### Records supplied:

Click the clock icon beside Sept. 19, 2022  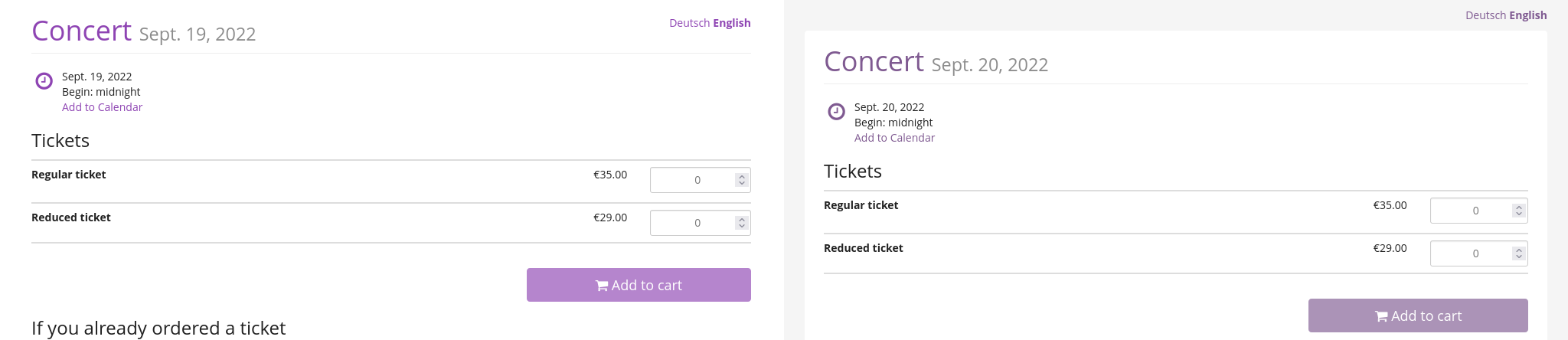(x=44, y=80)
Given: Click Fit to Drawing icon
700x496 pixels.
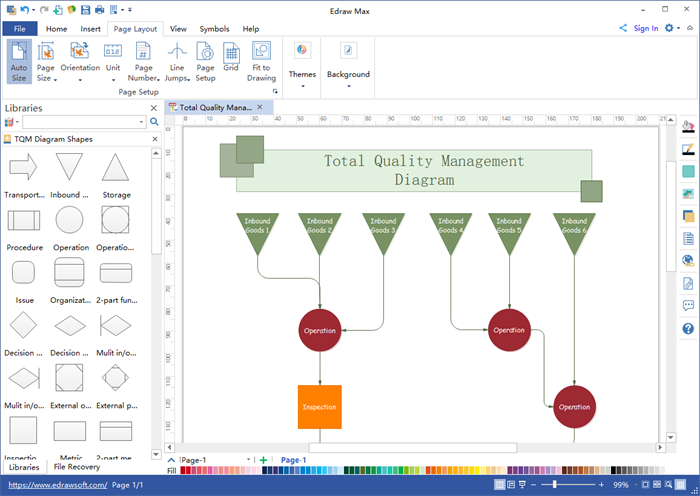Looking at the screenshot, I should coord(261,61).
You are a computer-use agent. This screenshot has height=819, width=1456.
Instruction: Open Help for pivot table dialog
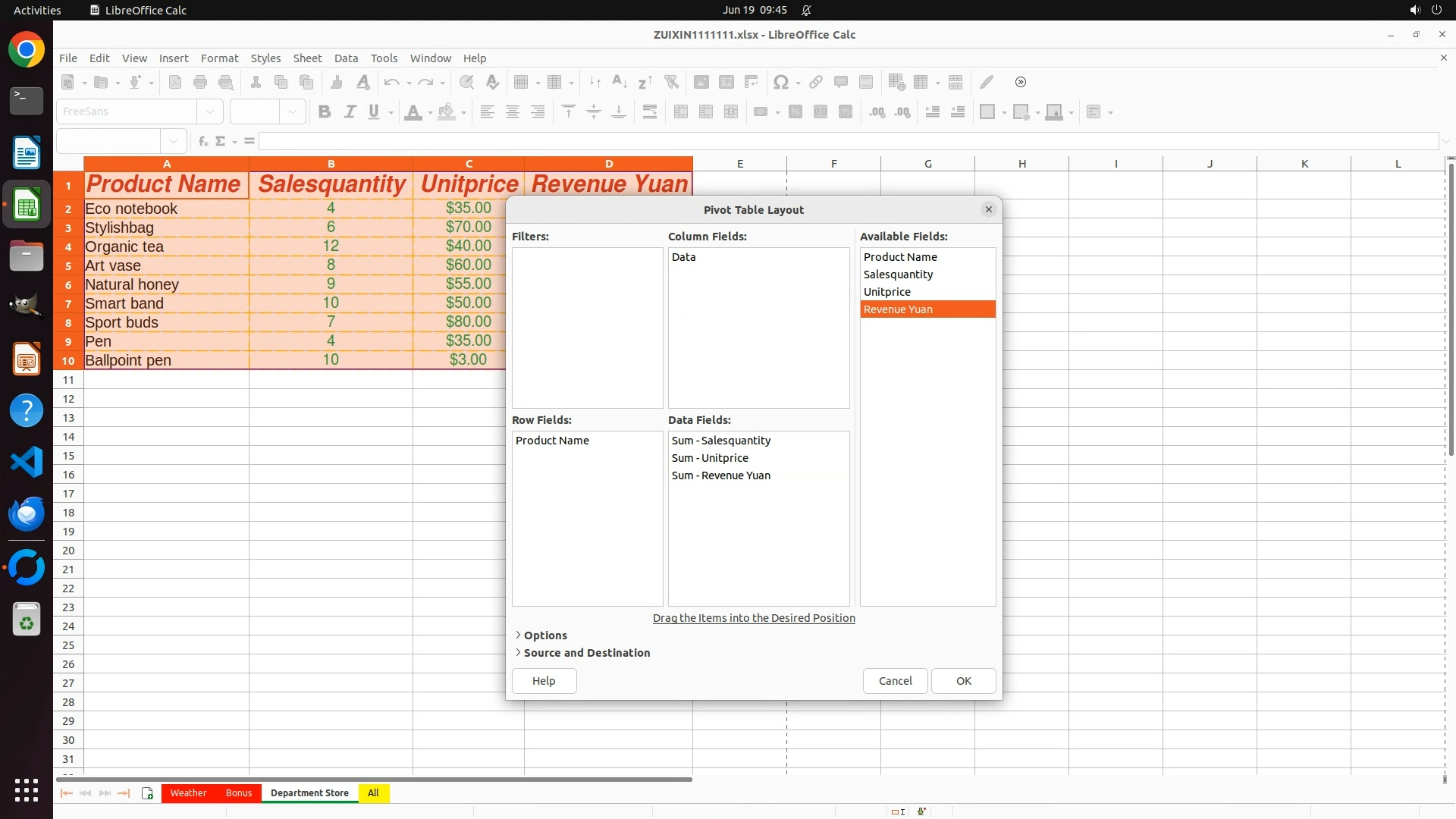pyautogui.click(x=544, y=681)
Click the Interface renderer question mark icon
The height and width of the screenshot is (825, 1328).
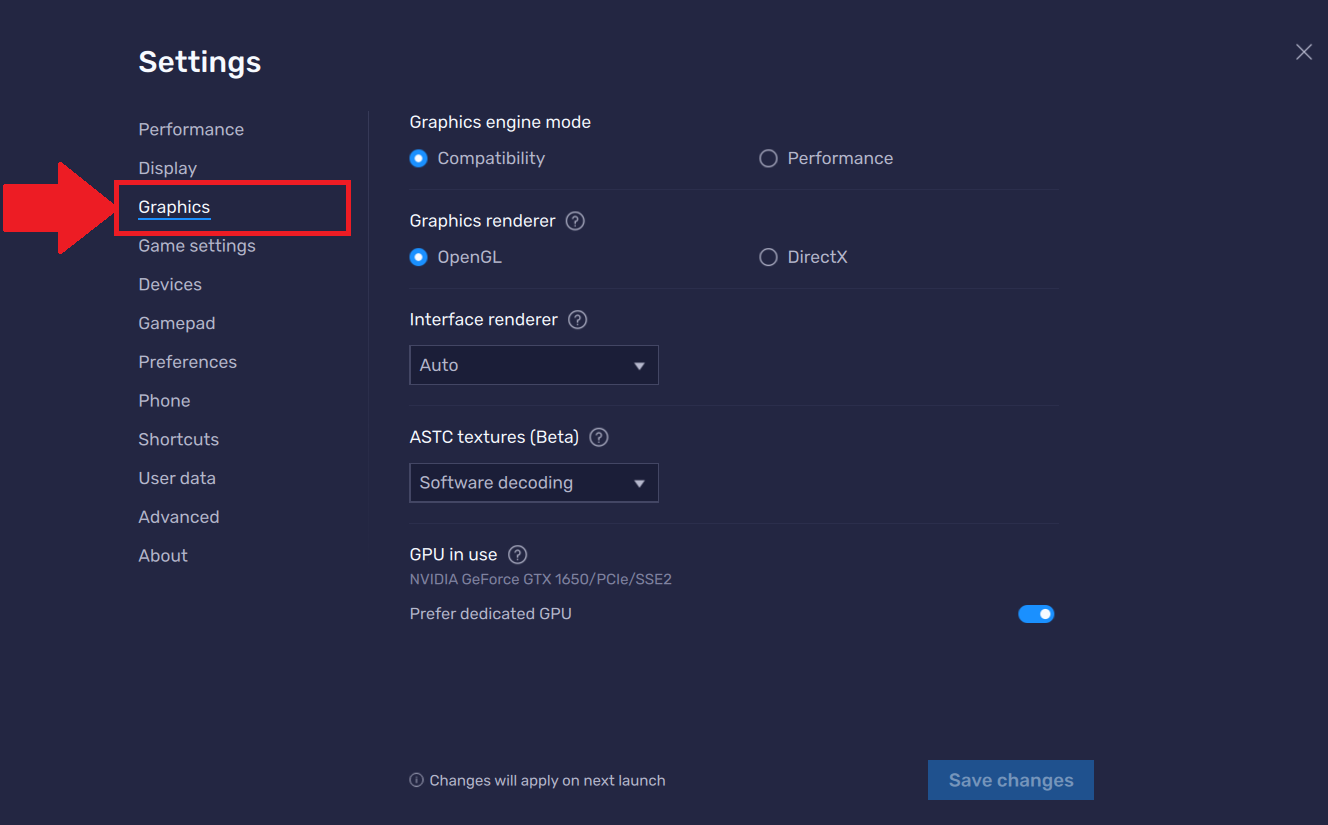coord(577,319)
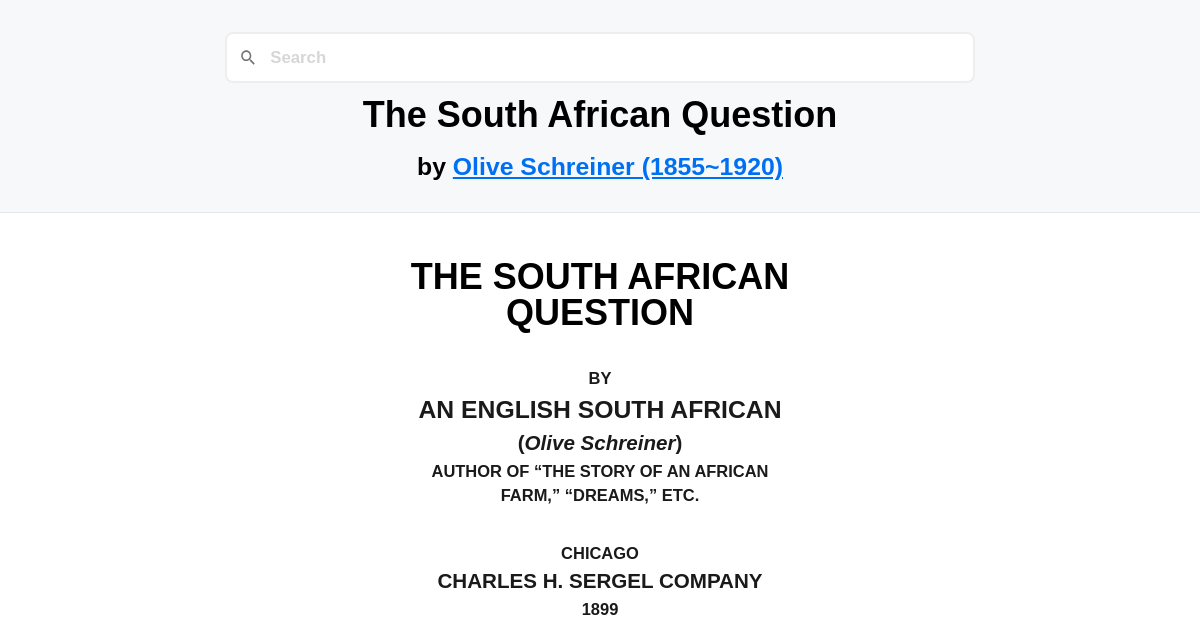The image size is (1200, 628).
Task: Click the italic name Olive Schreiner in parentheses
Action: [601, 443]
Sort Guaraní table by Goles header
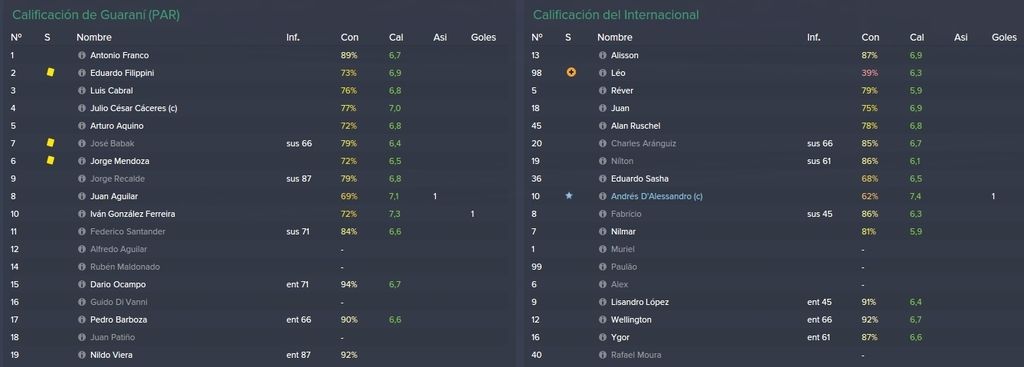 [483, 38]
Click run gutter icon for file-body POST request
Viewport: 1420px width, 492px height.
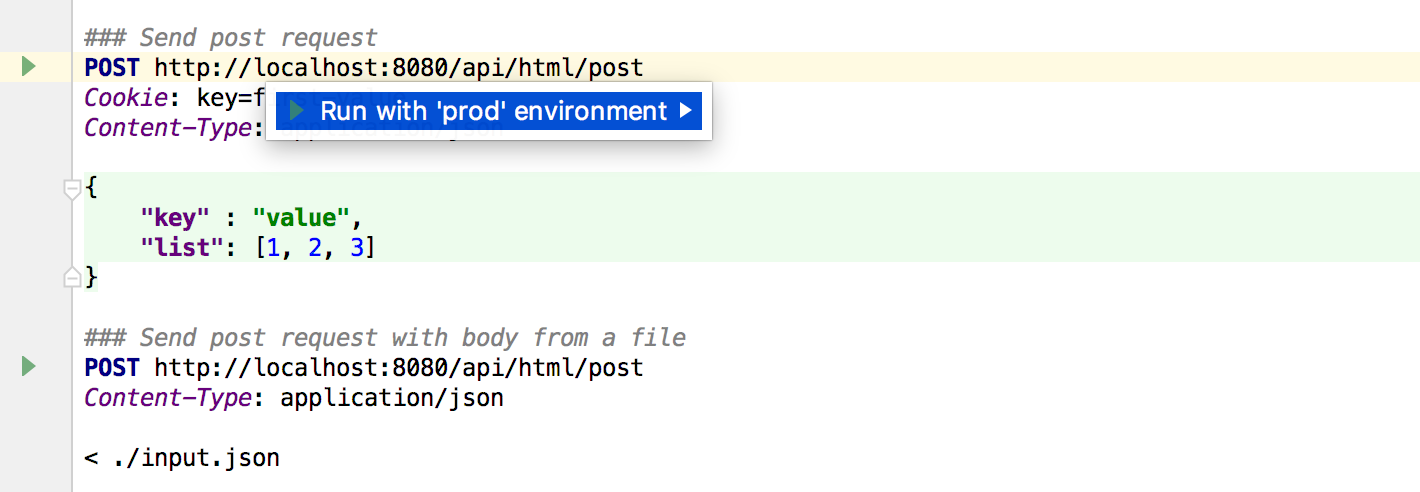[28, 367]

### What to do:
In every line from the one containing "Click run gutter" down to the last line, change "gutter" to "margin" and keep everything else the same. Leave the pictures out of your answer.

### Reply to the exercise:
Click run margin icon for file-body POST request
Viewport: 1420px width, 492px height.
[28, 367]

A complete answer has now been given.